(Lines of data)
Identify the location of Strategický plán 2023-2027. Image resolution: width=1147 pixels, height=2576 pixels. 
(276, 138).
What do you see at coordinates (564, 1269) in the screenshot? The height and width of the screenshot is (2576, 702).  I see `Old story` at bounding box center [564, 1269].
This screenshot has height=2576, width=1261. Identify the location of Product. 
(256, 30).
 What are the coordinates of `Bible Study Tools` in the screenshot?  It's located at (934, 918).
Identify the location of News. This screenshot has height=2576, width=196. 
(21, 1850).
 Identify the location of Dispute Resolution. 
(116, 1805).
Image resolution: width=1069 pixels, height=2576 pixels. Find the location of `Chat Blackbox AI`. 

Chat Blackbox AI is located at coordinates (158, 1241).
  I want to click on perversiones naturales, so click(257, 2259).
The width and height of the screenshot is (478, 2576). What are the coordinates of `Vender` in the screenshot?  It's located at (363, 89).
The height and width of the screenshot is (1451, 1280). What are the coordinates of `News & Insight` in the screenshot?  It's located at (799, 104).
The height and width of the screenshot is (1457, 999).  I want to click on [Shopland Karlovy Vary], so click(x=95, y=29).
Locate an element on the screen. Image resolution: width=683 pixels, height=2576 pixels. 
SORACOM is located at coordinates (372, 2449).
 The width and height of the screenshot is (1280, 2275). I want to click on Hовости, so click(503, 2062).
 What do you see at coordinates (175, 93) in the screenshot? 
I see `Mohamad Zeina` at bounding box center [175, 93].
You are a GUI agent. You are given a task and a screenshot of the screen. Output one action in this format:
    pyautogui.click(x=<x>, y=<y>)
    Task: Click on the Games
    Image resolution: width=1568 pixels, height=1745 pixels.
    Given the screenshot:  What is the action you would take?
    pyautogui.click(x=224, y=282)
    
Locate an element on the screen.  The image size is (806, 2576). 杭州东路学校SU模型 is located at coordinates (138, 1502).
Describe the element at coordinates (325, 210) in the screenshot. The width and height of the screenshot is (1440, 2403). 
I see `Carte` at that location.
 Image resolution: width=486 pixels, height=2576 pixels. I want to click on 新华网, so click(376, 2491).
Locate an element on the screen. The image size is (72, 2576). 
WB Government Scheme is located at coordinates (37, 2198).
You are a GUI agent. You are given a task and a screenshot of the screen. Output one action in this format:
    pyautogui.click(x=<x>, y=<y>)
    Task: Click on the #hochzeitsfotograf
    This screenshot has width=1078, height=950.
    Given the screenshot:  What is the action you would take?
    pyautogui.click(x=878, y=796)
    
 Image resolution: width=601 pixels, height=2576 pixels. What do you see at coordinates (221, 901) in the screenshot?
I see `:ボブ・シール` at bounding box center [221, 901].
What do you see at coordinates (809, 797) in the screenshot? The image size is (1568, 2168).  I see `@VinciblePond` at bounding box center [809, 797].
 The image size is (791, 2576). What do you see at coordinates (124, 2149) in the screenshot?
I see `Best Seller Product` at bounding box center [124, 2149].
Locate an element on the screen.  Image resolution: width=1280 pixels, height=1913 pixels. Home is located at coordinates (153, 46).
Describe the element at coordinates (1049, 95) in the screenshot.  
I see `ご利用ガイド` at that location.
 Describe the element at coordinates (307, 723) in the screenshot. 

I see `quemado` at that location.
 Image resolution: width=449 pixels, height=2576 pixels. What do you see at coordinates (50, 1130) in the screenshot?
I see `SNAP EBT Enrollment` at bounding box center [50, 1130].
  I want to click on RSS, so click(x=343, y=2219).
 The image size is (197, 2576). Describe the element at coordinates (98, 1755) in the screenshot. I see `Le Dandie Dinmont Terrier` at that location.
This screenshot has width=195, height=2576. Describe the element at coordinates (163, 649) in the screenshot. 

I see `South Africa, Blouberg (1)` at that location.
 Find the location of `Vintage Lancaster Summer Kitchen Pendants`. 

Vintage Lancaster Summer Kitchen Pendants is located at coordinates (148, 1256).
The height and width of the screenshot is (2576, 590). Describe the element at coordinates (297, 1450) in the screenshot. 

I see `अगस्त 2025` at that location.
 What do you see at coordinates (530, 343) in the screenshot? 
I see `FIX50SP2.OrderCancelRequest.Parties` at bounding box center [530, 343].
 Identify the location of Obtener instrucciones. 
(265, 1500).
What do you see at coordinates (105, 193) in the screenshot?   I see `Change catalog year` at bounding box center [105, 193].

* GIVEN REQUEST *
Retype every line of the listing above without changing anything.

* PROBLEM SOLUTION *
Identify the location of Strategický plán 2023-2027. Image resolution: width=1147 pixels, height=2576 pixels. 
(276, 138).
What do you see at coordinates (564, 1269) in the screenshot? The height and width of the screenshot is (2576, 702).  I see `Old story` at bounding box center [564, 1269].
This screenshot has height=2576, width=1261. Identify the location of Product. 
(256, 30).
 What are the coordinates of `Bible Study Tools` in the screenshot?  It's located at (934, 918).
Identify the location of News. This screenshot has height=2576, width=196. 
(21, 1850).
 Identify the location of Dispute Resolution. 
(116, 1805).
Image resolution: width=1069 pixels, height=2576 pixels. Find the location of `Chat Blackbox AI`. 

Chat Blackbox AI is located at coordinates (158, 1241).
  I want to click on perversiones naturales, so click(257, 2259).
The width and height of the screenshot is (478, 2576). What are the coordinates of `Vender` in the screenshot?  It's located at (363, 89).
The height and width of the screenshot is (1451, 1280). What are the coordinates of `News & Insight` in the screenshot?  It's located at (799, 104).
The height and width of the screenshot is (1457, 999).  I want to click on [Shopland Karlovy Vary], so click(x=95, y=29).
Locate an element on the screen. Image resolution: width=683 pixels, height=2576 pixels. 
SORACOM is located at coordinates (372, 2449).
 The width and height of the screenshot is (1280, 2275). I want to click on Hовости, so click(503, 2062).
 What do you see at coordinates (175, 93) in the screenshot? 
I see `Mohamad Zeina` at bounding box center [175, 93].
You are a GUI agent. You are given a task and a screenshot of the screen. Output one action in this format:
    pyautogui.click(x=<x>, y=<y>)
    Task: Click on the Games
    Image resolution: width=1568 pixels, height=1745 pixels.
    Given the screenshot:  What is the action you would take?
    pyautogui.click(x=224, y=282)
    
Locate an element on the screen.  The image size is (806, 2576). 杭州东路学校SU模型 is located at coordinates (138, 1502).
Describe the element at coordinates (325, 210) in the screenshot. The width and height of the screenshot is (1440, 2403). 
I see `Carte` at that location.
 Image resolution: width=486 pixels, height=2576 pixels. I want to click on 新华网, so click(376, 2491).
Locate an element on the screen. The image size is (72, 2576). 
WB Government Scheme is located at coordinates (37, 2198).
You are a GUI agent. You are given a task and a screenshot of the screen. Output one action in this format:
    pyautogui.click(x=<x>, y=<y>)
    Task: Click on the #hochzeitsfotograf
    This screenshot has width=1078, height=950.
    Given the screenshot:  What is the action you would take?
    pyautogui.click(x=878, y=796)
    
 Image resolution: width=601 pixels, height=2576 pixels. What do you see at coordinates (221, 901) in the screenshot?
I see `:ボブ・シール` at bounding box center [221, 901].
What do you see at coordinates (809, 797) in the screenshot? The image size is (1568, 2168).  I see `@VinciblePond` at bounding box center [809, 797].
 The image size is (791, 2576). What do you see at coordinates (124, 2149) in the screenshot?
I see `Best Seller Product` at bounding box center [124, 2149].
Locate an element on the screen.  Image resolution: width=1280 pixels, height=1913 pixels. Home is located at coordinates (153, 46).
Describe the element at coordinates (1049, 95) in the screenshot.  
I see `ご利用ガイド` at that location.
 Describe the element at coordinates (307, 723) in the screenshot. 

I see `quemado` at that location.
 Image resolution: width=449 pixels, height=2576 pixels. What do you see at coordinates (50, 1130) in the screenshot?
I see `SNAP EBT Enrollment` at bounding box center [50, 1130].
  I want to click on RSS, so click(x=343, y=2219).
 The image size is (197, 2576). Describe the element at coordinates (98, 1755) in the screenshot. I see `Le Dandie Dinmont Terrier` at that location.
This screenshot has width=195, height=2576. Describe the element at coordinates (163, 649) in the screenshot. 

I see `South Africa, Blouberg (1)` at that location.
 Find the location of `Vintage Lancaster Summer Kitchen Pendants`. 

Vintage Lancaster Summer Kitchen Pendants is located at coordinates (148, 1256).
The height and width of the screenshot is (2576, 590). Describe the element at coordinates (297, 1450) in the screenshot. 

I see `अगस्त 2025` at that location.
 What do you see at coordinates (530, 343) in the screenshot? 
I see `FIX50SP2.OrderCancelRequest.Parties` at bounding box center [530, 343].
 Identify the location of Obtener instrucciones. 
(265, 1500).
What do you see at coordinates (105, 193) in the screenshot?   I see `Change catalog year` at bounding box center [105, 193].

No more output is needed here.